WHAT YOU HAVE TO DO
From the entries, copy every line that carries the string "will".

__________________________________________________

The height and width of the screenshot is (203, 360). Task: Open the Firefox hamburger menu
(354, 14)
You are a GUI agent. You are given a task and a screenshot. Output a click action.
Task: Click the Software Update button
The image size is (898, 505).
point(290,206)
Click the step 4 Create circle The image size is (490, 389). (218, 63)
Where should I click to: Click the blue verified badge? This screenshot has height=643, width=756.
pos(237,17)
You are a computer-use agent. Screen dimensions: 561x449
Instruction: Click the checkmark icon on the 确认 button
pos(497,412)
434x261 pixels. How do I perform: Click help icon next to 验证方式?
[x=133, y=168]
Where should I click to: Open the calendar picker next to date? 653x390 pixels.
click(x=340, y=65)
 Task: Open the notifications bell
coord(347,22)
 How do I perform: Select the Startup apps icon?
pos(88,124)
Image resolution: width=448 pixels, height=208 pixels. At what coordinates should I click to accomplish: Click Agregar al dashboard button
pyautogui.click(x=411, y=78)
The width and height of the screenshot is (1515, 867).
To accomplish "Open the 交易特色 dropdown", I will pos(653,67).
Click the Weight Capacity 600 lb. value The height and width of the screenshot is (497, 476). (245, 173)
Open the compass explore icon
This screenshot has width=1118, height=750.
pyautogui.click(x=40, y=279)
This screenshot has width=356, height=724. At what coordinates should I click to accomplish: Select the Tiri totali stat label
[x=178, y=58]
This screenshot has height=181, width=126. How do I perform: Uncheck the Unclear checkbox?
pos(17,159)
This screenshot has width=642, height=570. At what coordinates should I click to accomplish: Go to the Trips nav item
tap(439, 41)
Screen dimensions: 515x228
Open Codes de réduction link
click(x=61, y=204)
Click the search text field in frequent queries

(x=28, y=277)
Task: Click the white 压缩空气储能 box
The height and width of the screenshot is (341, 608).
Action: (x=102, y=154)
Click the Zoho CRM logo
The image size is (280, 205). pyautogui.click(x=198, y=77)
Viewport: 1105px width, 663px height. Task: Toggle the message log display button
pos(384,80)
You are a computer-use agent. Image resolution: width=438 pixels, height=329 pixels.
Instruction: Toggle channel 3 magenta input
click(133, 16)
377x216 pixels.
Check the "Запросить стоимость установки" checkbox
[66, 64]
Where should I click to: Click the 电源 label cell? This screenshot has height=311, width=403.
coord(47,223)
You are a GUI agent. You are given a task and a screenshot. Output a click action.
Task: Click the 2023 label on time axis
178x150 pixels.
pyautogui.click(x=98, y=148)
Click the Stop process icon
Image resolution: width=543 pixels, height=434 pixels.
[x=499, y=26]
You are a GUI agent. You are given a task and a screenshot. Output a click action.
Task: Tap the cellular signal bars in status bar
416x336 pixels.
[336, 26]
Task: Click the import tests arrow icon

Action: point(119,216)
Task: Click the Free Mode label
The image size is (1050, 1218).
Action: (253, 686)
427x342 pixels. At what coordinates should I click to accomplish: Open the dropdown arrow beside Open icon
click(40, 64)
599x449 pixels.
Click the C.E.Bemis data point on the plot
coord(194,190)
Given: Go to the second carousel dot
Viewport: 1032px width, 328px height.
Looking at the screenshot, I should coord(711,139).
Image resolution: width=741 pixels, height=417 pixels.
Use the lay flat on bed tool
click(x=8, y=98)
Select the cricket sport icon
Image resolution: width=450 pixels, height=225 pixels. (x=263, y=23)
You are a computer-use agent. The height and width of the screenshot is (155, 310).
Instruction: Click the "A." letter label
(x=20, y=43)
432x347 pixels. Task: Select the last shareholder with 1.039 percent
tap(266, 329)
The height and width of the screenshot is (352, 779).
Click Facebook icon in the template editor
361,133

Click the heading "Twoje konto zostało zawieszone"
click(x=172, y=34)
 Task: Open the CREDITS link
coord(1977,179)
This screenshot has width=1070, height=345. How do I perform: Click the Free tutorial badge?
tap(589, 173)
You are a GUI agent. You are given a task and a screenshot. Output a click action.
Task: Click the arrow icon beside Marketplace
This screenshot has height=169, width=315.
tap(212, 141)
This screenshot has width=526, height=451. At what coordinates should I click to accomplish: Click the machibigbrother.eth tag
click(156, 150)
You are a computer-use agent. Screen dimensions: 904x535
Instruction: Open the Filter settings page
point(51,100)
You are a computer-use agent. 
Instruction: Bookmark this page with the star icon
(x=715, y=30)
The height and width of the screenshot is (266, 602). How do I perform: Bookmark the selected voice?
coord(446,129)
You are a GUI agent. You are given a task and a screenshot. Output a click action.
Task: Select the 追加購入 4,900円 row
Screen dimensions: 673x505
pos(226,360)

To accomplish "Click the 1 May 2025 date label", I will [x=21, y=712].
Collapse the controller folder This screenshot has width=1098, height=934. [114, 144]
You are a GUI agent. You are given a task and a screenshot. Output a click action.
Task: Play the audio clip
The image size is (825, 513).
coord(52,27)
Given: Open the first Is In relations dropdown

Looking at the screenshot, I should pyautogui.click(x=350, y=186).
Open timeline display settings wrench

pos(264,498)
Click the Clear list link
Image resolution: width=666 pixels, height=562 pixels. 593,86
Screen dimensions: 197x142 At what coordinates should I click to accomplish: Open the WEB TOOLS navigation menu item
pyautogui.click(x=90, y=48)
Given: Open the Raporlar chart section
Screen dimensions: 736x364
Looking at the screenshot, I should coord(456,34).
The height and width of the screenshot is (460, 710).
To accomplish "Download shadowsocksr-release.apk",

__________________________________________________

ANSWER BOX
To accomplish "Open the 交易特色 dropdown", I will pos(653,67).
To accomplish "Click the 1 May 2025 date label", I will [x=21, y=712].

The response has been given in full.